My free email newsletter returned last weekend, and with Twitter possibly on its way out, that’s one good way to keep up with everything I write. I’ve also set up accounts on counter.social and cohost, in case either of those proves a worthy alternative (the former is actually okay, if a bit quiet). Also, you can buy either of my books, Smart Baseball or The Inside Game, via bookshop.org at those links, or at your friendly local independent bookstore. I hear they make great holiday gifts.
And now, the links…
- Longreads first: Fiji is among the countries most at risk from the negative effects of climate change, so the country has begun moving entire villages before they end up drowned by rising sea levels. Meanwhile, Egypt is trying to discourage families from having more than two children because climate change is threatening its water supply.
- Intelligencer has a long profile of Axel Springer CEO Matthias Döpfner, whose empire includes Politico, Business Insider, and the highly influential German tabloid Bild, calling him part Murdoch and park Musk.
- Jane Gross was a pioneer among sportswriters, becoming the first woman allowed to enter an NBA clubhouse (to do her actual job) in 1975, paving the way for generations of women sportswriters who asked for nothing more than the same rights afforded to their male counterparts. Gross died this week at 75.
- Four conservative Supreme Court Justices attended a party held by the arch-right Federalist Society this week. Charles S. Pierce calls the four “lackeys” of the group that helped former President Trump shove the entire federal judiciary to the right.
- Molly Jong-Fast wrote about Twitter’s implosion and why she’s not leaving it (yet), while one of Twitter’s own lawyers warned that Elon Musk is putting the company at risk of incurring millions of dollars in fines.
- The Washington Post has a story on how Twitter & Facebook gave a free pass to GOP election deniers this year.
- Dr. Jen Gunter, author of The Vagina Bible, wrote about medical misinformation, social media, and the illusory truth effect, concluding with some advice on how to spot and deal with misinformation when you see it.
- 60 Minutes ran a segment last Sunday on how social media algorithms further polarize the electorate.
- It doesn’t help when Fox News “sources” a bogus story from the misinformation-purveying Twitter account LibsOfTikTok. The claim attacked Michigan Gov. Gretchen Whitmer and ran the night before the election.
- The midterm results were far better for Democrats than any polls or pundits indicated. Elie Mystal says that taking this as good news is the wrong response, given how Republican gerrymandering continued to artificially boost their results in the House and in state legislatures.
- Indeed, four states used gerrymandered maps that courts had deemed illegal in this election, including Ohio, where Republicans have flat-out ignored multiple rulings saying that their map violated federal law.

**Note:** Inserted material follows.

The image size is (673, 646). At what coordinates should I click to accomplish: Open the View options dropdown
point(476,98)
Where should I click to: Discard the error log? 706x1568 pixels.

- Meanwhile, Tennessee has made it harder for people convicted of felonies to vote, resulting in over a fifth of its Black citizens losing this constitutional right. That’s on top of gerrymandering the shit out of Nashville to create a red district in a heavily blue city.
- I’m sure most of you have already seen this, but the plaintiff in the suit to stop President Biden’s student loan forgiveness program themselves took a $50,000 PPP loan and accepted forgiveness for it rather than paying it back.

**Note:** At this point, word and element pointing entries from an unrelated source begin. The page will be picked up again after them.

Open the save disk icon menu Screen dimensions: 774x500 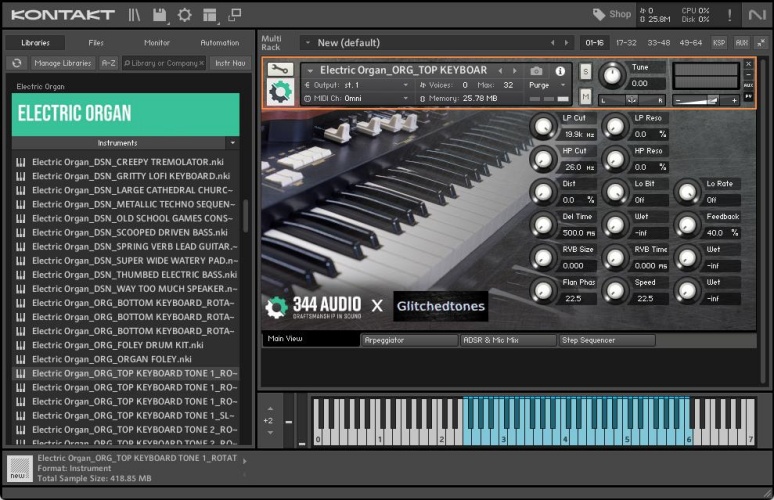(159, 15)
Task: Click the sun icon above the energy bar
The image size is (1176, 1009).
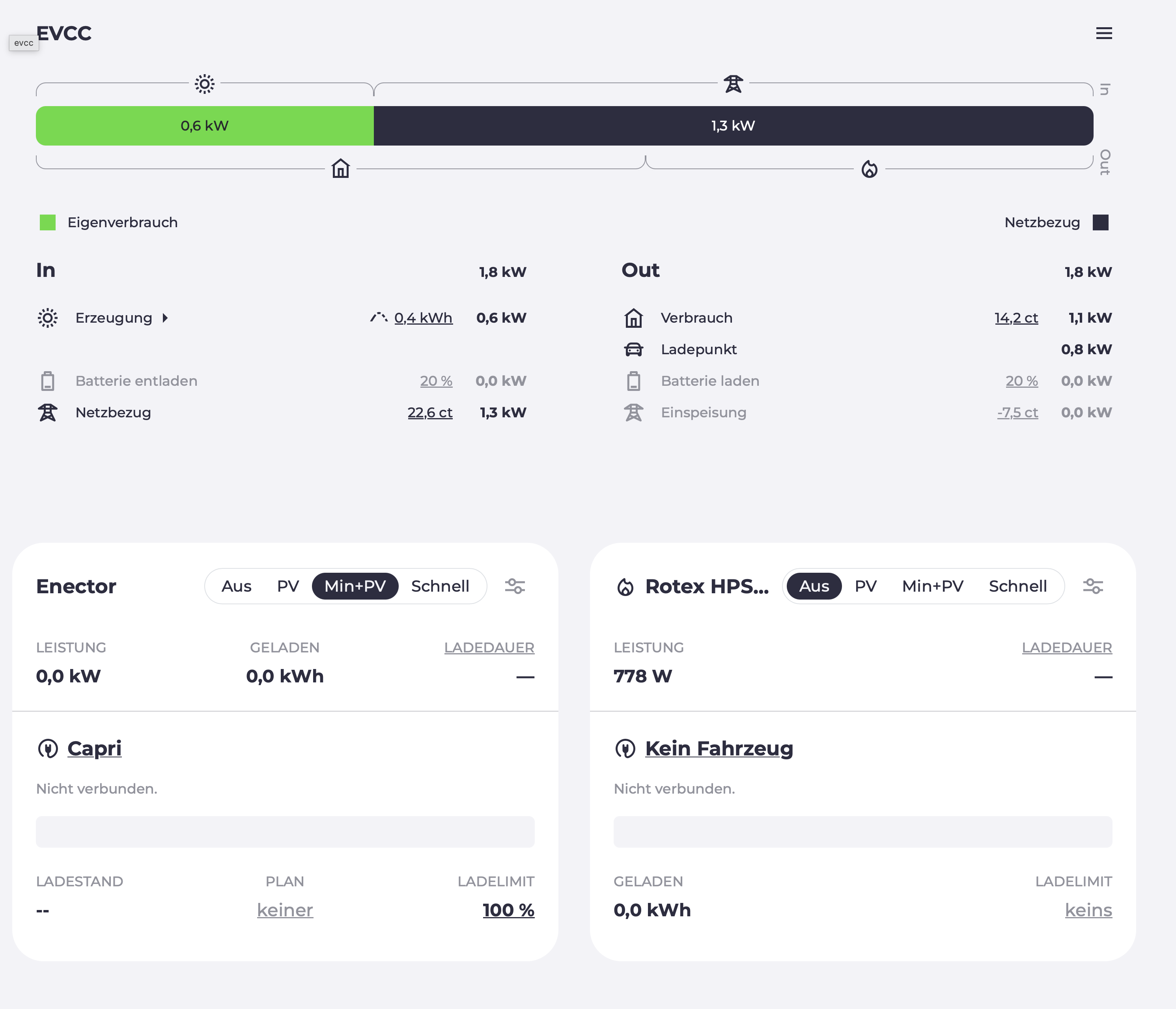Action: point(204,84)
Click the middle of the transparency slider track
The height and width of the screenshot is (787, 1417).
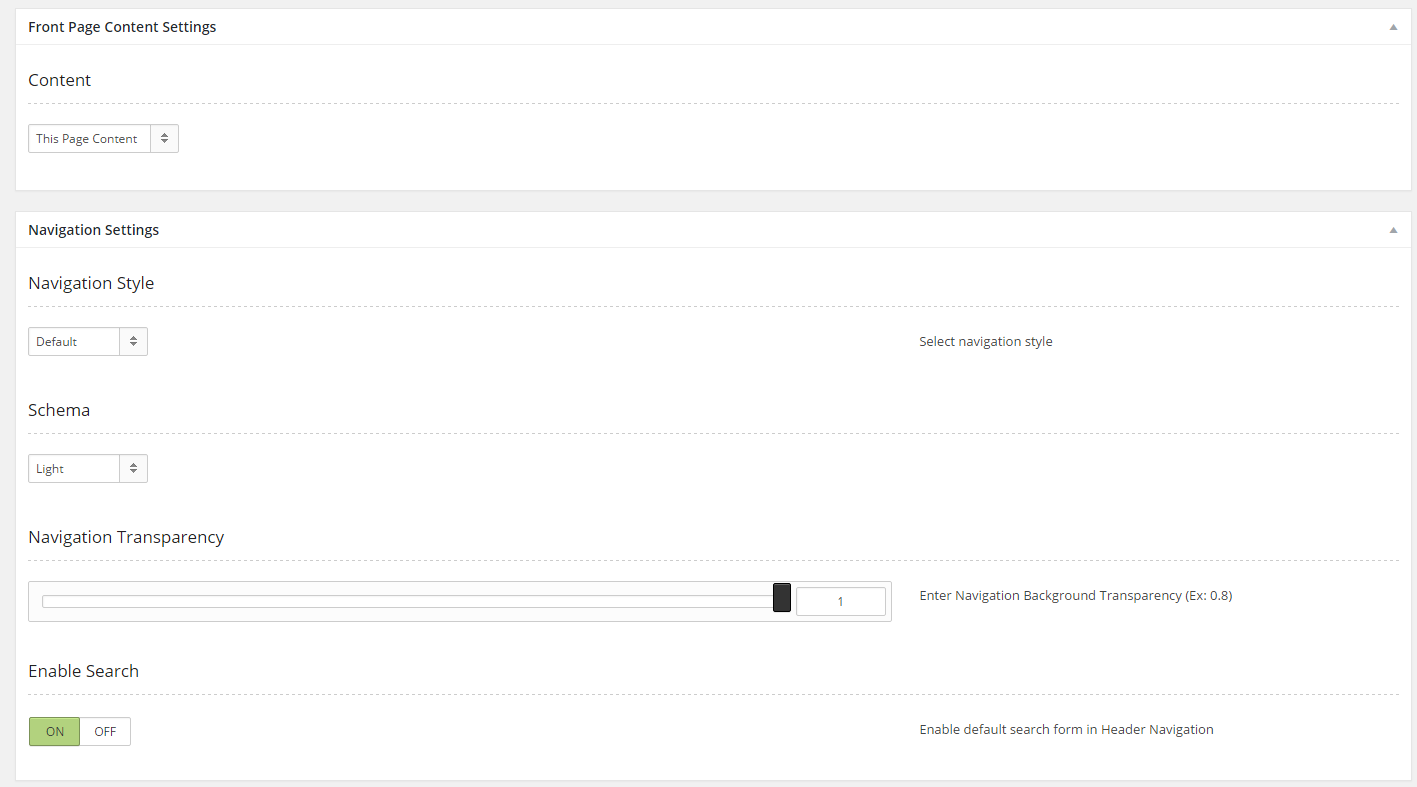click(410, 601)
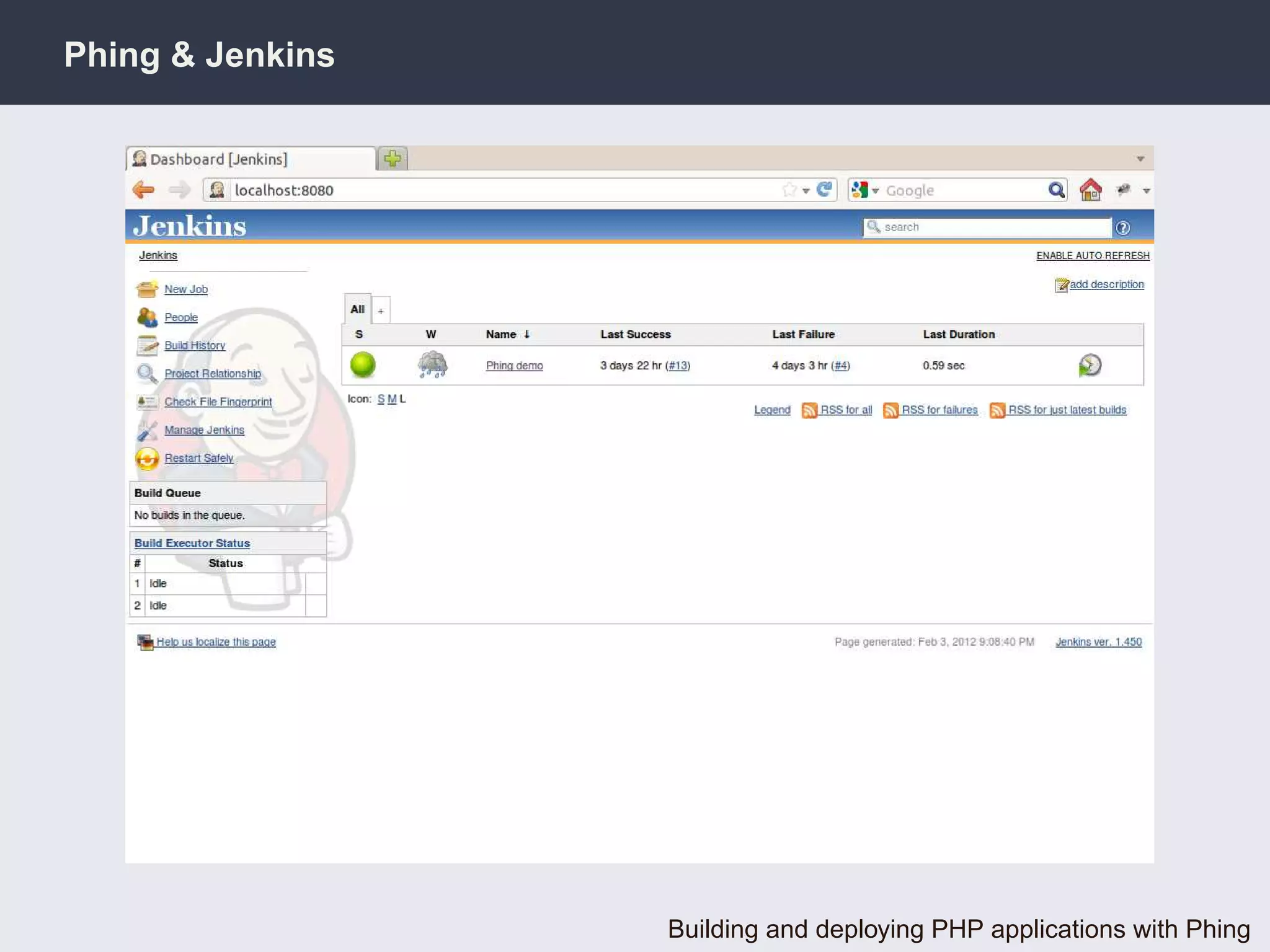The image size is (1270, 952).
Task: Click the Restart Safely icon
Action: click(147, 459)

- The lack of a response from fellow NBA players to Kyrie Irving spreading antisemitic propaganda on social media is disappointing, writes Candace Buckner for the Washington Post.
- If you can get past the clickbait tone, there’s a good parenting tip in this article from the mother of the CEO of Youtube and the co-founder/CEO of 23AndMe.
- Claims of an “immunity debt” from several years of masking and isolation are unsupported by science. Your immune system doesn’t just forget everything it learned because you weren’t exposed to more pathogens.
- The Dragonfly 44 Galaxy appears to comprise 99% dark matter, which would challenge existing ideas of how galaxies evolve.
- Board game news: Fit to Print, a new game from the publishers of Cascadia/Calico and the designer of Wormholes & Tiny Towns, is already over $100K raised on Kickstarter in just a few days. I just played Verdant, the newest game from Flatout (the publisher), last night, and it’s excellent.